Briley earned 54 percent of the vote, topping second-place finisher Carol Swain by 31 points. No other candidate in the crowded field broke double digits. (
Full results via the election commission.)
“I will always work hard to live up to that honor, to that privilege, of having trust bestowed on me,” Briley told the supporters who rallied at Cabana in Hillsboro Village. “We know that we have challenges, but I think we also deeply understand and appreciate the fact that our city is going in the right direction.”
Briley secured the majority he needed to avoid a runoff and thanked a broad coalition of voters who supported him after a short sprint of a race.
Briley first stepped into the mayor’s office in March, and not by choice — he succeeded Megan Barry and admitted he didn’t love the circumstances.
Even in celebrating his earned victory, over the crowded field, he said he expects hard work and pointed to better schools, neighborhoods and quality of life as priorities.
“We have lower unemployment, we’re building more, we’ve got more wealth than we’ve ever had before. But it’s clear to me in the last few weeks and in the last few months that we have got to come together more as a community to lift up the people who are not,” Briley said.
He called recent budget constraints his greatest disappointment and was blunt about the need for local government to regain trust.
And he put out a challenge to Nashvillians to be more civil and empathetic — by seeking out and getting to know a stranger, “because we need to talk to each other a little bit more. We need to build a little bit more trust with each other. We need to come together and build a better Nashville.”
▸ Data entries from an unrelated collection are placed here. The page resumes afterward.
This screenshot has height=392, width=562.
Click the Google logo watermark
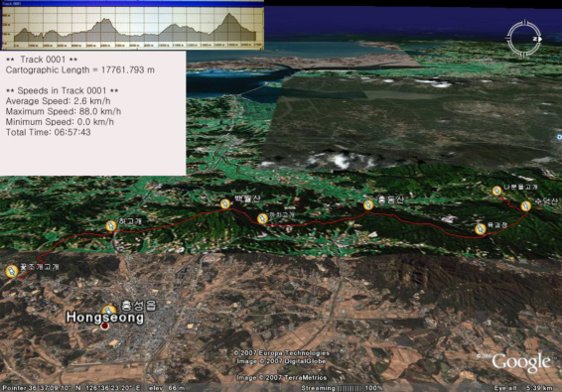click(521, 362)
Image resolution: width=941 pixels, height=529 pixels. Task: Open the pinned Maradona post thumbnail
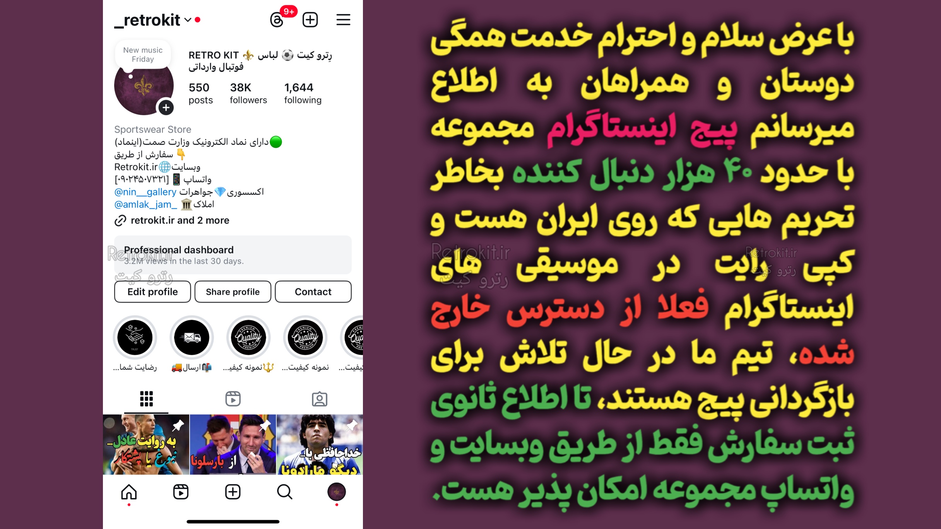coord(320,444)
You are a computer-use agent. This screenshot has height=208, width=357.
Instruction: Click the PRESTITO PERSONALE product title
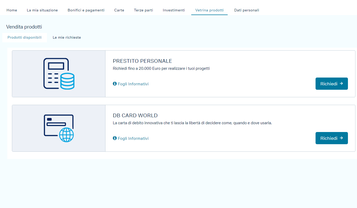pos(142,61)
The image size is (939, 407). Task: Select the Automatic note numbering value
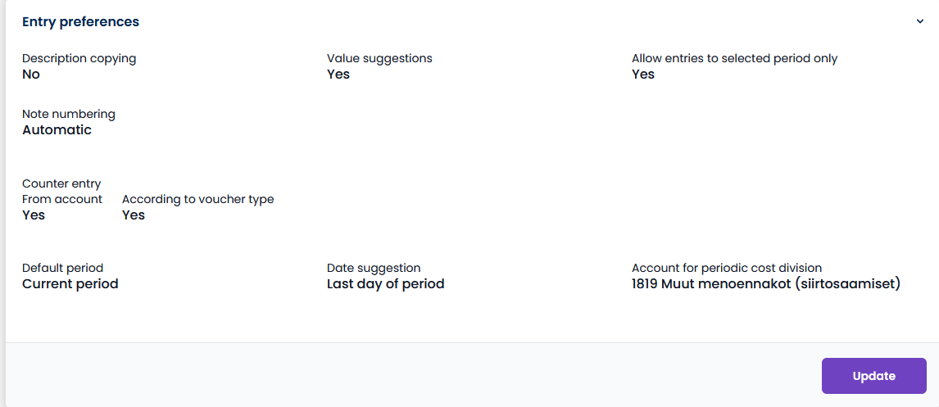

Voters Weighed In On Crowded Field
In an interview with WPLN, Swain, a conservative commentator and former Vanderbilt University professor, acknowledged defeat, and said her candidacy was really intended to raise questions about how the city is being managed.
“The whole purpose of my running was to try to give Nashville a choice,” she said. “We were grossly outspent, but I think we ran a great campaign.”
All 12 of Briley’s opponents often took contrarian views, leaving the mayor as the only supporter, for instance, of the transit plan that failed earlier this month.
The goal of the challengers seemed to be to find ways to distance themselves from the current administration and that of Barry, who stepped down in March following revelations that she’d had an affair with her bodyguard. Barry later pleaded guilty to misuing government funds and agreed to repay $11,000.
But Walter Blackman, a voter in West Nashville, said he supported Briley, in part, because most of his challengers seemed too eager to shake things up.
“I think turnover, it can be the devil when it comes to politics,” he said. “I think somebody trying to come in to prove the status quo wrong can lend itself to kind of an unfavorable move.”
Some voters commended Briley’s style — reserved and thoughtful. Others noted his long history in Nashville politics, from a grandfather who was mayor to his own time on the Metro Council and as vice mayor.
“I think he is a progressive, and at the same time I think he is a realistic progressive knowing that choices do have to be made,” said Robin Webb, a voter in Donelson.
The victory means that Briley will remain in office until at least next summer, when Barry’s original term would have concluded. He’s eligible to run for re-election.